We are of opinion that the court below erred in overruling the plaintiff’s demurrer to defendants’ answer, for the following reasons: This action was brought by plaintiff against defendants H. A. Pierce and L. Murrin & Co., who were the makers of a joint and several note, and while Pierce may have been the principal and Murrin & Co. sureties, this fact, if it be a fact, might be shown in a suit brought by Pierce against h. Murrin & Co. for contribution, had Pierce paid the note at maturity, or at any other time; yet we are very clearly of the opinion that it would not be plead in an action brought by the payee against the makers of the note. We are sustained fully in this opinion by referring to Bvles on Bills, 68, where the author uses this language:
*49“Where a note is on its face joint, or joint and several, it is conceived that evidence to show that one maker is surety for the other is inadmissible at law, if the question arise between the creditor and the surety; but evidence to that effect has been received where the question arises between the principal debtor and the sureties.
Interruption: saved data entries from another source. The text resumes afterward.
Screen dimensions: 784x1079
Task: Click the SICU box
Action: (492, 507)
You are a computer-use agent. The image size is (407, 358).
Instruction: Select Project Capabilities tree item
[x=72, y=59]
The same doctrine is maintained in Robinson v. Lyle, 10 Barb. 512; the syllabus of that case is as follows: As between the maker of a promissory note and the holder, all are alike liable, all are principals; but as between themselves, their rights depend upon other questions which are the proper subjects of parol evidence.” This doctrine prevails to such an extent that we are led to wonder that it should be questioned in any case. If then the signers of the notes in question are all to be regarded as makers, the next questions that arise are, can a counter-claim be set up? and, if so, by whom can it be interposed, and what must be its character ? If all the signers' to the note are to be considered as the makers of the note, then a counter-claim or set-off must be such a claim as that the defendants in the action could maintain an action against the plaintiff; because the rule of law is, that the counter-claim rpust be something which is due to the defendant, and which the plaintiff is liable to be sued upon by defendant; and, moreover, it must be a claim arising out of or partaking of the nature of the plaintiff’s cause of action. Now, if in this case the plaintiff’s cause of action arises upon the note of defendants, it being a joint and several note, and if the law will not permit parol evidence to be given to contradict or vary the face of the note, then the counter-claim or set-off' must be the same debt due by the plaintiff to the defendant, and not to one of the defendants only.
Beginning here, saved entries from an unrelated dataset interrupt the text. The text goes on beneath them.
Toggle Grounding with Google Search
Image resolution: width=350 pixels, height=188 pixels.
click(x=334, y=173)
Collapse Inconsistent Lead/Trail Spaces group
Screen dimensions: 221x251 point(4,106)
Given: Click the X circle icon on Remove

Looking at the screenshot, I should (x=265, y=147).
This term counter-claim, according to Nash, is a sort of a novel term interpolated into our civil jurisprudence; it is not to be found either in our law or general dictionaries; it is a kind of mongrel or compound word; the term “ counter” is defined to be contrary to, contrary way, opposition *50to, etc.; the word claim is defined to be the demand of anything that is in possession of another, to demand, to require, etc., but in its legal use it has been understood in a somewhat enlarged sense, and that is the right to demand of another; thus we say we have a claim against another when in fact we only mean that we have a right to make such claim or demand. If, then, the defendant set up a counterclaim it must be such an one as they would have had a right to sue upon.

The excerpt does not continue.